地震発生時は、新年の挨拶で訪れていた知人の家にいたがその家が倒壊した。
死を覚悟したという。
わずかな瓦礫の隙間からなんとか自力で外にはい出ることができた。
子ども3人は別の場所にいて無事だった。
輪島市内の4LDKの借家は床がずれるなどの被害はあったが、生活はできる状態だったので、避難所には行かなかった。

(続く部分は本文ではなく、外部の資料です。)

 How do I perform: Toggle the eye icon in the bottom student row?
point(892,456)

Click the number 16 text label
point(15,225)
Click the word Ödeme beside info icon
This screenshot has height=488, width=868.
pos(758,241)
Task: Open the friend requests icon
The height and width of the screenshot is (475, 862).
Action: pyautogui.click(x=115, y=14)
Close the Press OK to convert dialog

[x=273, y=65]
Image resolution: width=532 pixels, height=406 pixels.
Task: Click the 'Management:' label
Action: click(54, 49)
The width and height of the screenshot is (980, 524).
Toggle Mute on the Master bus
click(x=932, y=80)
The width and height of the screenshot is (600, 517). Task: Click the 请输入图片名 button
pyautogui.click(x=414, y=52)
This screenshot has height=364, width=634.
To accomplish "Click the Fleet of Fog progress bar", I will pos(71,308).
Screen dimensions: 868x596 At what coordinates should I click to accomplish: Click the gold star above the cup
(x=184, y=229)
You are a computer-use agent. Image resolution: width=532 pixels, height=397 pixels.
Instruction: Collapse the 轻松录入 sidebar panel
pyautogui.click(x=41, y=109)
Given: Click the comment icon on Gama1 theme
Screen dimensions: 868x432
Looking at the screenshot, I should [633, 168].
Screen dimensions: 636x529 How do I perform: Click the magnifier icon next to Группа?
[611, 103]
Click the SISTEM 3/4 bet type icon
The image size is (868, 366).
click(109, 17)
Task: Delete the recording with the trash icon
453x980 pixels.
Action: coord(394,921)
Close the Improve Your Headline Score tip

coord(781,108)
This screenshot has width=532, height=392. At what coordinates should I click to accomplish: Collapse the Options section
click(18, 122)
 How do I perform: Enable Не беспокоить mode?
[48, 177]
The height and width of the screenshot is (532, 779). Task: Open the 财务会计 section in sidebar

今は3人の子どもと父親、地震で家を失った妹夫婦とその子どもの8人で暮らしている。
中学1年の娘は集団避難で家族と離れ白山市に避難したが、3日後には戻ってきた。
LINEでやり取りをしていたが、突然「もう帰りたい」とメッセージが送られてきた。
松本さんは娘が「めまぐるしく変わる環境に気持ちが追い付かなかったのかもしれない」と考え「帰っておいで」と返信して避難先に迎えに行ったのだった。
心のバランスを崩しているのは子どもだけではない。
地震で家を失った妹夫婦は漁師をしていたが、港と船が地震の被害を受けたため漁ができない。
港で荷揚げの仕事をしていた百合さんも職を失った。
今は父親の年金が唯一の収入源だ。
「復興割で助かる人もいるかもしれないが私の周りにはいない。2万円でも直接給付されれば生きていく足しになる」
周囲も同じ悩みや不安を抱えていることがわかり、私たちの取材に対し、窮状を訴えることを決めたという。
子ども3人を抱えてこれからどうやって暮らしていくのか。
人前では笑って話していても、ふと、心のバランスを崩しそうになる瞬間があるのだという。
別れ際、百合さんはそう言って笑った。